### [WHAT IS EXPECTED]
Copy each line of the data that has "Viewport" in it.

### [EXCERPTED RECORDS]
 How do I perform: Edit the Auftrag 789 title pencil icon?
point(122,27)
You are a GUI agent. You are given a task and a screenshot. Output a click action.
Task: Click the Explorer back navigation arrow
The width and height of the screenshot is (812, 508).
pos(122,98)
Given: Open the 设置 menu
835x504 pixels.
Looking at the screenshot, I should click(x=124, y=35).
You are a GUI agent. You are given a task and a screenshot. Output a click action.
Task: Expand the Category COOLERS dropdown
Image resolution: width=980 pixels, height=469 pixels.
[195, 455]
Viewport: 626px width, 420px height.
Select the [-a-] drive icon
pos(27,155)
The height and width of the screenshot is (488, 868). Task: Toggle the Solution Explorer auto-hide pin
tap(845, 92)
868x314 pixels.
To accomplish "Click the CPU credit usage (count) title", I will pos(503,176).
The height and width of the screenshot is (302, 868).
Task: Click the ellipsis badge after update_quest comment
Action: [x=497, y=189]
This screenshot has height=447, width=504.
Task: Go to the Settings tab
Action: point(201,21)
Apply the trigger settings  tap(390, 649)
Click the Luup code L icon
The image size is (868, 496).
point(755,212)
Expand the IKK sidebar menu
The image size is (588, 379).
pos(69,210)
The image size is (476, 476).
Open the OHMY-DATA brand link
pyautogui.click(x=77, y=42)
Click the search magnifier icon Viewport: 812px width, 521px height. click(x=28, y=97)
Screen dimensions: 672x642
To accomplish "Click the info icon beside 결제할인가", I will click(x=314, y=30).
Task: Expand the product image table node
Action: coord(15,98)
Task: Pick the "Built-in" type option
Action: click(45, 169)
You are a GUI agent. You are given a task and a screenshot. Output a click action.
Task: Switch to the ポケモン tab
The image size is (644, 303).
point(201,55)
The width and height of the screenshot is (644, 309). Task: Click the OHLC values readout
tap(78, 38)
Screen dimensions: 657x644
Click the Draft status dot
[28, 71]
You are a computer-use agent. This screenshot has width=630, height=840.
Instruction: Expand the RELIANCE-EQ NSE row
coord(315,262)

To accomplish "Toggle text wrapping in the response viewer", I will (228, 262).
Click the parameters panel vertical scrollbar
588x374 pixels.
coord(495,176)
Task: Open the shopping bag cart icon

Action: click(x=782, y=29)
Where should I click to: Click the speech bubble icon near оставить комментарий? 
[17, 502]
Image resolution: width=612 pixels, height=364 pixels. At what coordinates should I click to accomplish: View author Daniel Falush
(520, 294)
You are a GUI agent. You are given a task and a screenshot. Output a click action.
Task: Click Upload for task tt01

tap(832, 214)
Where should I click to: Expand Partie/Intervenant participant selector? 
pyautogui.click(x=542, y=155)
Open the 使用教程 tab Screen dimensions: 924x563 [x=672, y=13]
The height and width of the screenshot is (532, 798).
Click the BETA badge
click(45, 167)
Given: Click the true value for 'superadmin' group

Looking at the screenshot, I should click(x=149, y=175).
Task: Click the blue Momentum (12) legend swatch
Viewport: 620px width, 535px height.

### [SOLUTION TO THIS PROBLEM]
Viewport: 626px width, 420px height.
Click the search magnifier icon Viewport: 812px width, 521px height. click(x=28, y=97)
Viewport: 620px width, 535px height.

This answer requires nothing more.